David Bowie, ‘Life on Mars?’

“Inspired by Frankie,” read Bowie’s liner note about this Hunky Dory track when it was released in 1971. The Frankie in question was Sinatra: His “My Way” was based on the 1967 song “Comme d’habitude,” by French artist Claude François, for which Bowie had written (rejected) English lyrics. “That really made me angry for so long  —  about a year,” Bowie later joked.

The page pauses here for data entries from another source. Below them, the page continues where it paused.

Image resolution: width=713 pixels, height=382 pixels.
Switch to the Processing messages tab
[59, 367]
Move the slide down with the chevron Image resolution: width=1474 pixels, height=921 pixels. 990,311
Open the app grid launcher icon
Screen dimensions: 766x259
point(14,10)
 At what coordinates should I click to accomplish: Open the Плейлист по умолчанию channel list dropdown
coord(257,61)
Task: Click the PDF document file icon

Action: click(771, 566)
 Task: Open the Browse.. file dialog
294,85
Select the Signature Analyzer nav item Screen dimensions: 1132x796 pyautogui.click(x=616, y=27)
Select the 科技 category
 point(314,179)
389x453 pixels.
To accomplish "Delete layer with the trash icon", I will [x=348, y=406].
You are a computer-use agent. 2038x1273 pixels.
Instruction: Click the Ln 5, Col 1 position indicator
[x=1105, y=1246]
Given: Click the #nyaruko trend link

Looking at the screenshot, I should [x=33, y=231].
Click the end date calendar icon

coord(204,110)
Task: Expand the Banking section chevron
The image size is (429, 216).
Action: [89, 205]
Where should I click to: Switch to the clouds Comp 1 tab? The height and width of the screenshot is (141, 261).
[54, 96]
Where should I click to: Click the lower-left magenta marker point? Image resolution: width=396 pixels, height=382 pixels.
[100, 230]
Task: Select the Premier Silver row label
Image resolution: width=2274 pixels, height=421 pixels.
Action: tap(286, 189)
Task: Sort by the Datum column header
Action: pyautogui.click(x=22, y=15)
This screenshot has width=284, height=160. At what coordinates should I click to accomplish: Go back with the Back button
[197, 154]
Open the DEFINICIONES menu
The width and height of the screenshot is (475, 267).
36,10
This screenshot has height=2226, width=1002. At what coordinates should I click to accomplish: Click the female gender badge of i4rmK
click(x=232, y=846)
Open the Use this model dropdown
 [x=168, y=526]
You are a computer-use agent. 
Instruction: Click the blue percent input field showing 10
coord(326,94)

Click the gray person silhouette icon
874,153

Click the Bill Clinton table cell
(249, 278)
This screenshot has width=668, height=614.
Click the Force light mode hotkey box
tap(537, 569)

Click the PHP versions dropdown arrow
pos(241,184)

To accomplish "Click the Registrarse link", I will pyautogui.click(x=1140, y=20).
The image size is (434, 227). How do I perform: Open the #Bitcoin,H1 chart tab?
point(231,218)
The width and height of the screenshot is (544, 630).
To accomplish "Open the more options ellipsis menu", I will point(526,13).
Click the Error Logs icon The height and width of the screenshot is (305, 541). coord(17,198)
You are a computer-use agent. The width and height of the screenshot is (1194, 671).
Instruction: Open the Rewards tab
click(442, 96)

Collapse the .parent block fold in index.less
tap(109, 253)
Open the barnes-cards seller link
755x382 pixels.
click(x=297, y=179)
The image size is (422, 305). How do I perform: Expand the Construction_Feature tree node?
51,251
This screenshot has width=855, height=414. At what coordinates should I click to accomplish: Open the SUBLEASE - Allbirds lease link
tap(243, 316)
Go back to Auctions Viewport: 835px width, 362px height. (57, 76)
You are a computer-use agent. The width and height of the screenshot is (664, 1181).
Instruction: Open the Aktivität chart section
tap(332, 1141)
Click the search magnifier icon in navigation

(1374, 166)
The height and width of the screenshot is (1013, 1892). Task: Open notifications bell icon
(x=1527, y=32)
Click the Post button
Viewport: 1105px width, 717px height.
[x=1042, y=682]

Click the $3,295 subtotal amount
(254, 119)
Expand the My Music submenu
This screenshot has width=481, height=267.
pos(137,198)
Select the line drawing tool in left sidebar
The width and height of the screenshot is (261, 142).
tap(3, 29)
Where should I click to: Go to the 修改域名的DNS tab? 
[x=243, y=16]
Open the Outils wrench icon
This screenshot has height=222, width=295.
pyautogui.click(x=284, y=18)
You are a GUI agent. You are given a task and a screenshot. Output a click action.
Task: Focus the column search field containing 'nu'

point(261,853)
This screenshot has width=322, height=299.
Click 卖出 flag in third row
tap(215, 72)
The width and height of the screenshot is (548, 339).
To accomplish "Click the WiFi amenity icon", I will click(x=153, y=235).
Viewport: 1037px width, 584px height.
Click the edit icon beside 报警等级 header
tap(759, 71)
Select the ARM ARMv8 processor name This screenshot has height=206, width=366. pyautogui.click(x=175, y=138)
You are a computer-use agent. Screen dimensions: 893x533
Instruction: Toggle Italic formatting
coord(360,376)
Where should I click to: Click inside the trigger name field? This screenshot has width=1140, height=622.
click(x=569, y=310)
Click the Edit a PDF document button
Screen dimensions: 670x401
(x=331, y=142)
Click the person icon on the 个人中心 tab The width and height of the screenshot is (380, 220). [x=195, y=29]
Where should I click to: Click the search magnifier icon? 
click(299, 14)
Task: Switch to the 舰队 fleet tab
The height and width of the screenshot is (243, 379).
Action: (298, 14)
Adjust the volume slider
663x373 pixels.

He wrote the similar-sounding “Life on Mars?” as “a revenge trip on ‘My Way.’” Accompanied by Rick Wakeman of Yes on piano, Bowie spins the surrealistic tale about the limits of escapism, complete with references to John Lennon’s “Working Class Hero” and the Hollywood Argyles’ “Alley Oop,” a 1960 doo-wop tune about a caveman.

104

The Jackson 5, ‘I Want You Back’

“I Want You Back” was the song that introduced Motown to the futuristic funk beat of Sly Stone and James Brown. It also introduced the world to an 11-year-old Indiana kid named Michael Jackson. The five dancing Jackson brothers became stars overnight; “ABC,” “The Love You Save,” and “I’ll Be There” followed in rapid succession on the charts, but none matched the boyish fervor of “Back.” It remains one of hip-hop’s favorite beats, sampled everywhere from Kris Kross’ “Jump” to Jay-Z’s “Izzo (H.O.V.A.).”

103

Alanis Morissette, ‘You Oughta Know’

Long rumored to be about Full House actor Dave Coulier, whom she once dated, Morissette’s scorched-earth breakthrough boasts a one-and-done vocal performance, plus instrumental contributions from the Red Hot Chili Peppers’ Dave Navarro and Flea, as well as longtime Tom Petty sideman Benmont Tench. “I didn’t write it to get back,” Morissette said. “It’s a devastated song, and in order to pull out of that despondency, being angry is lovely. I think the movement of anger can pull us out of things.” The blockbuster sales of her album Jagged Little Pill showed she wasn’t the only one who felt angry.

102

Chuck Berry, ‘Maybelline’

The pileup of hillbilly country, urban blues, and hot jazz in Berry’s electric twang is the primal language of pop-music guitar. The groove for “Maybelline” comes from “Ida Red,” a 1938 recording by Bob Wills and His Texas Playboys (of a song that dates back to the 19th century). By the time of the May 21st, 1955, session, Berry had been playing country tunes for Black audiences for a few years: “After they laughed at me a few times, they began requesting the hillbilly stuff.” Leonard Chess came up with the title, inspired by a Maybelline mascara box lying on the floor at the Chess studio.

101

Yeah Yeah Yeahs, ‘Maps’

The Lower East Side trio was one of the coolest bands to emerge from the New York indie-rock boom of the early 2000s, fronted by force-of-nature vocalist Karen O. “Maps” is both a soul ballad and an art-punk classic, with torrents of jagged guitar noise and thundering drums backing up Karen O’s lovesick wail. The YYY’s breakthrough hit was inspired by a case of real-life rock & roll romance: Karen O wrote the song about being on tour and missing her then-boyfriend, Angus Andrew, singer for fellow New York band Liars. Years later, “Maps” would get the ultimate endorsement when Beyoncé interpolated it for the Lemonade track “Hold Up.”